Wednesday, October 13, 2010

Making A Man


Manhood is an important issue for black folks.

We obsess over what it means to be a man, and how many black men don't seem to make the grade. We cry in church, we complain on the Internet and we preen for TV cameras whenever it's time to discuss black manhood. Many of us assume there is a standard playbook, but in reality, all of us are making it up as we go.

Morehouse College in Atlanta has long trafficked in the idea that it creates a special breed of men. "The Morehouse Man" has a certain cache in some circles, although I confess that I had no idea about it when the school tried to recruit me out of high school. I couldn't have cared less about "The Morehouse Man," I was more concerned with the lack of Morehouse women.

Apparently, I was mistaken.

That story has been making the rounds on the Internet, and it's not surprising that many black folks have come down firmly on the side of Morehouse in its attempts to ban female dress among its students. After all, black people are typically socially conservative, and while many of us don't recognize the hypocrisy in our positions, that doesn't stop us from vehemently proclaiming them.

But, the policy should give rise to an interesting and layered debate. Morehouse has a legitimate gripe if some of its male students are actively taking hormones to become female in appearance. After all, it is an all-male school, and if these youngsters want to become something other than a man, then it seems like they are in the wrong place.

Just the fact that these students dress in drag surely confuses some people. Do they see themselves as men who just prefer the feel and look of women's clothes, or do they think they are male simply because of some quirk of birth? Are they challenging the popular ideas of how a man can look and behave, or doing their best to mimic women? The story in Vibe really didn't clear up any of those issues.

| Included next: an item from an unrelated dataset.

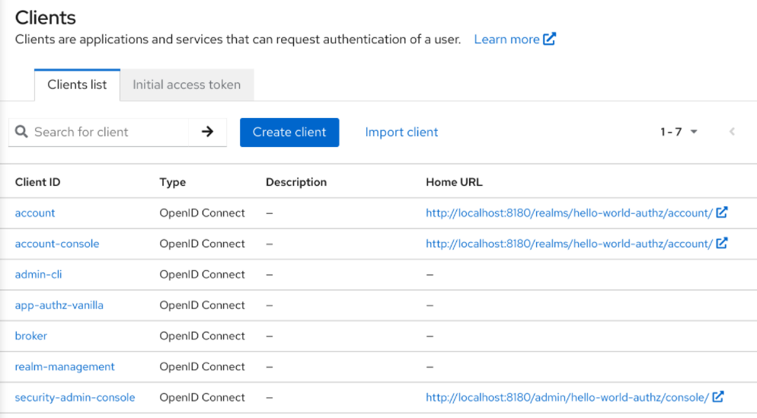Select the Clients list tab

[x=77, y=85]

Morehouse has a reputation as a campus friendly to homosexuals in a city that has one of the largest gay black male populations in the country. Yet, it's quite likely that the school's alumni and officials have not fully accepted that a sizable chunk of Morehouse Men prefer to be romantically involved with other men. That doesn't fit the mystique, particularly among black folks.

Morehouse will not condemn homosexuality or say that gay students aren't real Morehouse Men. The backlash from that stance would be instantaneous and far-reaching, nothing like the parochial discussion currently occurring. I doubt Morehouse officials want to deal with that firestorm. Besides, officials know that some of the school's most well-known and accomplished alumni are gay men, whether openly gay or closeted. Yet, how does the school align its theories on manhood with both the mainstream opinion and the opinion in the black community?

I don't have the answers to that question but it is a fascinating issue to consider. Morehouse sells black people the idea that the school can turn out the prototypical man.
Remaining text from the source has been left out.